I'm steering clear of most canned foods unless low or no sodium. He can't eat any raw foods at this time either, so no salads, etc. He prefers not too spicy, but herbs are ok if they get cooked.
you could marinate some chicken in olive oil, lemon juice, pepper, and the herb of your choice and grill or roast it. The acid will offset the need tor salt.
I'm a long time low ("lower" is probably more accurate) cook. As my dad was on a sodium-restricted diet when I learned to cook, it's a habit I picked up and it stuck. I tell first-time guests they may want more salt, but few reach for the shaker. Not sure why, unless it's that I try to serve dishes that have some flavor layers happening. Maybe people hit something they didn't expect and don't notice that the whole dish is not as salty
as what they might be used to.
Grated lemon zest brightens the flavor of many vegetables. Toss string beans with zest, olive oil, pepper, and toasted walnuts. Or broccoli with zest, olive oil, pepper, and roasted garlic.
Finish off meat braises or even a pan sauce with a gremolata of lemon zest, parsley, and minced garlic.
Citrus juice, as bw2082 suggests, can wake up a dish. Use as a marinade. Squeeze a lime wedge over corn-on-the-cob, with some unsalted butter (and sneak just a little bit of ground chiles in).
Vinegar is another "secret" ingredient. There are a number of variations on what I call French "vinegar chicken," chicken pieces braised in different sauces, but all of which included vinegar. Google around for some. Several are in "Bistro Cooking," by Patricia Wells, and my favorite appears in "Saveur Cooks Authentic French."
Make pan sauces using wine, or "topped" with a hit of vinegar, whenever you saute meat, deglazing the pan to get the brown bits into the sauce, and get another flavor layer.
I know you said herbs are okay if cooked, but with summer approaching I just have to mention pesto. Good on pasta, tossed with fresh local tomatoes, or even with steamed potatoes for a different twist on potato salad.
If you have a charcoal grill, see if your husband misses the salt as much on steaks or chops that have been infused with that grilled charcoal flavor. Top grilled steak with a pat of herb butter. (Without salt, he may find a new appreciation for herbs.)
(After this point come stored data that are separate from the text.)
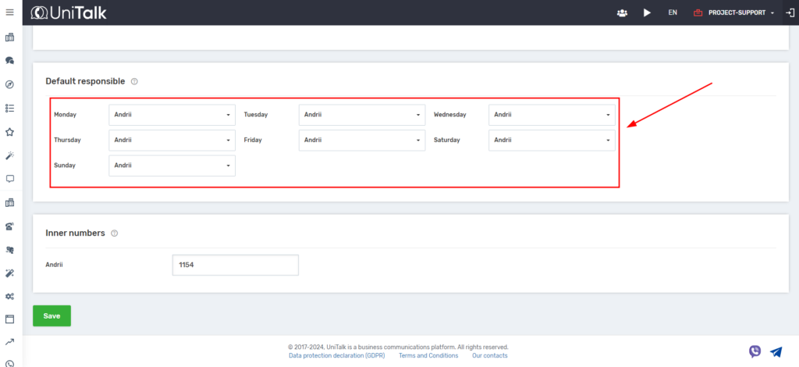Open the Monday responsible dropdown
Viewport: 799px width, 367px height.
pyautogui.click(x=172, y=115)
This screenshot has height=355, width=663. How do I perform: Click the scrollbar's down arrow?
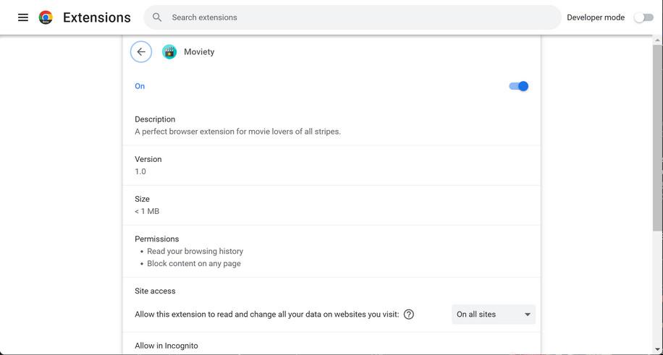coord(657,349)
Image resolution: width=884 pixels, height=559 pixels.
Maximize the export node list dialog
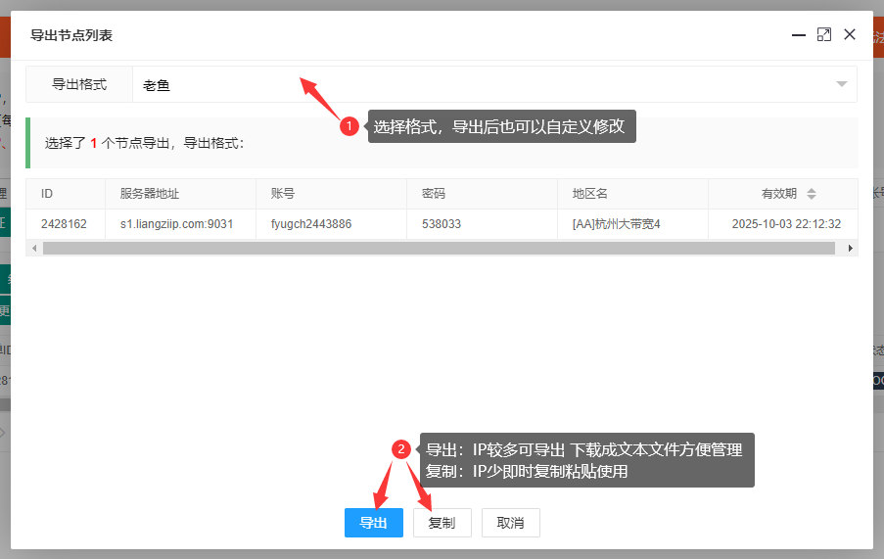[824, 34]
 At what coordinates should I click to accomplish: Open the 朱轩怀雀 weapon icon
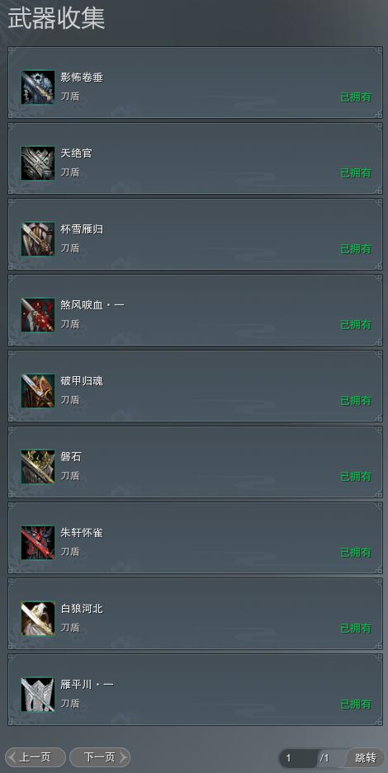(38, 543)
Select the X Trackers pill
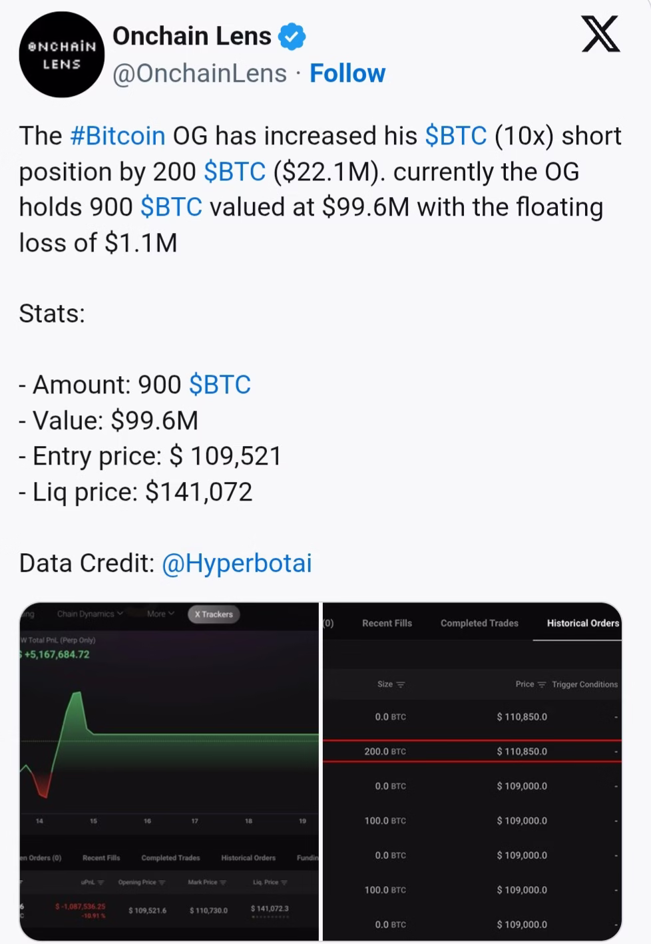651x944 pixels. click(214, 614)
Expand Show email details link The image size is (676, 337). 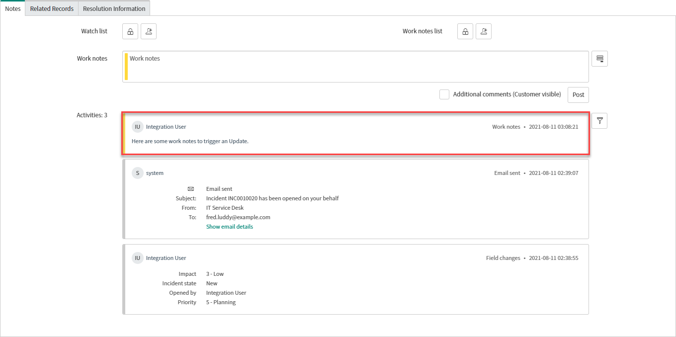(x=229, y=227)
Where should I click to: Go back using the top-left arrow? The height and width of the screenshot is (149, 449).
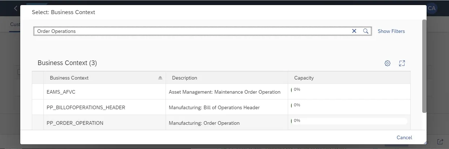[16, 8]

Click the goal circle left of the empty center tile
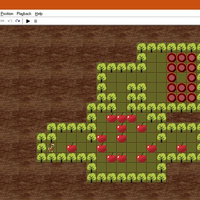coord(172,78)
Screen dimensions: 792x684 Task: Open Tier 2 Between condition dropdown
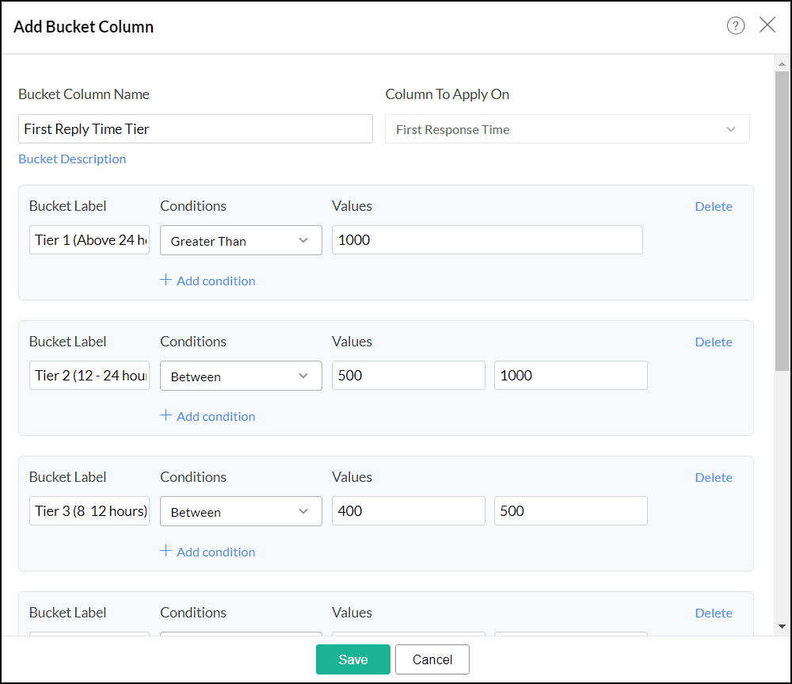click(x=241, y=376)
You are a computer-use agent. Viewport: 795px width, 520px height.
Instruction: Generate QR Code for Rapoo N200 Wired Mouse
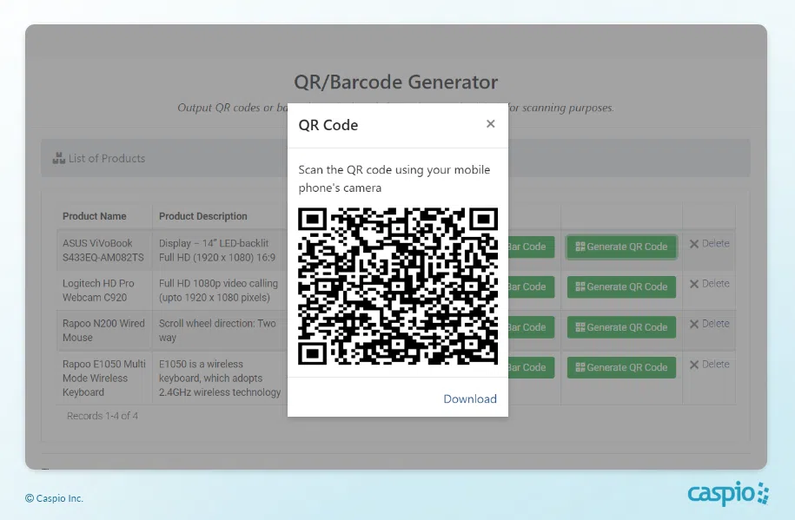(621, 327)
Think about ways you can incorporate strongly flavored ingredients into your recipes in a way that your husband would like. Fresh ginger root, for example.
Personal weirdness, but I never salt avocados. When I'm eating guacamole, seems like there's always enough salt in the chips, so I don't add any. And lime juice and pepper is how I like to dress a sliced avocado.
Parmalot and Muir Glen both market tomatoes with no added salt, FYI.
Hope some of this helps.
re: Old Spice
Great ideas- my hsuband's grandparents are on a salt restricted diet and over the years they've found a lot of enjoyable meals.
Grilled chicken marinated in lemon juice and herbs- sometimes I use Mrs Dash. They also like roasted potaoes and onions with the Mrs Dash chipotle blend.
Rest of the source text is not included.